The traumatized settings are familiar enough. What distinguishes her work in this mode is its humaneness, as if ordinary people in very typical American places, doing commonplace things, had unexpectedly discovered themselves and their environment to be possessed. The poems record how people try to maintain their most basic human feelings—love in particular—despite the fearful sense that the world they live in is out of their control. The theme is announced in the strange and lonely narrative which opens the book, with its wonderful dislocating pun on "bows" in the first line:

                The Texas girls make deep and
                      courtly bows for each other
                in chambers adjoining the ballroom
                Their silence is secretive and
                                     serious …
                The never-to-be husbands stand
                waiting for them in the carpeted
                whispering across clear, ribboned
                       boxes of white carnations
                about how ephemeral and
                the debutantes' bodies have
               And will they ever walk through
                          that doorway again?
                           ("The Texas Girls")

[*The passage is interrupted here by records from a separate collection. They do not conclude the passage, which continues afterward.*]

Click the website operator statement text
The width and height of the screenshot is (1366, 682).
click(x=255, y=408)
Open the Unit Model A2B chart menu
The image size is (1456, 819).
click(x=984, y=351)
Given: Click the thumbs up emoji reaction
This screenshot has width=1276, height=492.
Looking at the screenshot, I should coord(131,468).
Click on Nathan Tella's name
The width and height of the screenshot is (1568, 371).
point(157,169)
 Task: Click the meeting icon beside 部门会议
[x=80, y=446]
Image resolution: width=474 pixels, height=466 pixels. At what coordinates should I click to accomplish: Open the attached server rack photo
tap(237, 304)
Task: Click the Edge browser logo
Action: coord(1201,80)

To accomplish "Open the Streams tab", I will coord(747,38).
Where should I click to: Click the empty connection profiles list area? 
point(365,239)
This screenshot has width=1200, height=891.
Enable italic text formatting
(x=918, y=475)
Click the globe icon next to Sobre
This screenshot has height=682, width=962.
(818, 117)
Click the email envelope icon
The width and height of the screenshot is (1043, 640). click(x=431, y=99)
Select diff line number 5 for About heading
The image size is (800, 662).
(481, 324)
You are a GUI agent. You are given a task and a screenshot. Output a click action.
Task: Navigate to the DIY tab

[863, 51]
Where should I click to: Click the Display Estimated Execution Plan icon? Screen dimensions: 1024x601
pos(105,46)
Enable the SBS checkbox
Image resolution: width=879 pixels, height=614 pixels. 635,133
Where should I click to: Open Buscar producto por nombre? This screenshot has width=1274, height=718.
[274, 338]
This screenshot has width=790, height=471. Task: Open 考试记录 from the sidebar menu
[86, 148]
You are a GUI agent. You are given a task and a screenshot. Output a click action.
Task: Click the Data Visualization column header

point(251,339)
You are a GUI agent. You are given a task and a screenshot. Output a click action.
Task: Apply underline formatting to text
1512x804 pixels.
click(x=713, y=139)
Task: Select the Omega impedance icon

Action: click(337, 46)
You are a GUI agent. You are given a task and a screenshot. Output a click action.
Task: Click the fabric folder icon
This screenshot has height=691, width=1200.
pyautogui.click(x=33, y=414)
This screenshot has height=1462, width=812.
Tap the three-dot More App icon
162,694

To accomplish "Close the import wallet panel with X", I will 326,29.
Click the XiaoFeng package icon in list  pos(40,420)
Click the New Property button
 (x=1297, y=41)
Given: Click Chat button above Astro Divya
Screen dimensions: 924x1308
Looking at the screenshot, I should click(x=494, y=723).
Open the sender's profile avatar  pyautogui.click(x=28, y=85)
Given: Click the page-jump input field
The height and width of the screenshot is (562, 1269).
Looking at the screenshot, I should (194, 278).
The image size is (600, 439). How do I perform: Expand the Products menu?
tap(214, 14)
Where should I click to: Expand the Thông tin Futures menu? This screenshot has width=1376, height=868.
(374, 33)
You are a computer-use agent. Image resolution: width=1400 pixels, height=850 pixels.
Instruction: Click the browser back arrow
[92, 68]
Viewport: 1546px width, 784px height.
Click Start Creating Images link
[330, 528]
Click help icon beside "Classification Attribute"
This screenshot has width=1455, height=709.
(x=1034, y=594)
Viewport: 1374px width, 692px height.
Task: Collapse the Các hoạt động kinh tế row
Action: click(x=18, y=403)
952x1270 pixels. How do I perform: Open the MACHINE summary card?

This goodbye to the empty love rituals of debutante balls also establishes the book's world, which is feminine….

Most of the poems in the book are scenes—in scattered American localities, and often while travelling—of these lovers trying to get by and (to borrow a peculiarly appropriate old-fashioned term) cleave to one another…. [As] the book's title suggests, the poems are haunted with a sense of final things. Love in these poems, as Ms Lerman has also said, is a way of "getting by—no matter how strange, difficult, absurd or grievous are the circumstances you find yourself in, there must be a way to survive them". Love here occupies small and suffocating areas, and seems a seed fallen among the thorns and stony places of typical American scenes. Nevertheless, as all the poems show, such love does not seem to need to fall upon a rich ground to live. It sprouts, survives; and it even translates its surroundings. Every day seems lived as if it were the last day, which is cherished as a weird promise of yet another final meeting "on that beautiful shore" in the sweet by and by. Lerman's people are "waiting for time to be repealed."…

Always about to die, for love; to occupy such a position continually is a manoeuvre of terrible desperation, a hunt among stones ("but we are running out of surplus marrow/and have had to utilize the family pain supplies/Eventually we will be too crippled to separate"). Living this way, in poetry, is a way of showing what being alive means ("we go together, you and I/to make the summer games for us all"). The device is like the romance conventions of fairyland, which in fact these poems continually reproduce. Fairyland (terrible, wonderful, impossible) is not itself our attachment, or what we are meant to long for; it is the occasion for revealing precise and memorable images of true human attachments. This is why the enamelled surfaces and ritual localities and events in these poems are so important, and why they would evaporate to nothing if they were not the manifesting (and disappearing) frame for all the common, small talk. The power of these poems issues out of that necessary marriage of the strange and the piteously familiar.

Jerome McGann, "The Love That's Left," in The Times Literary Supplement (© Times Newspapers Ltd., 1976; reproduced from The Times Literary Supplement by permission), December 10, 1976, p. 1563.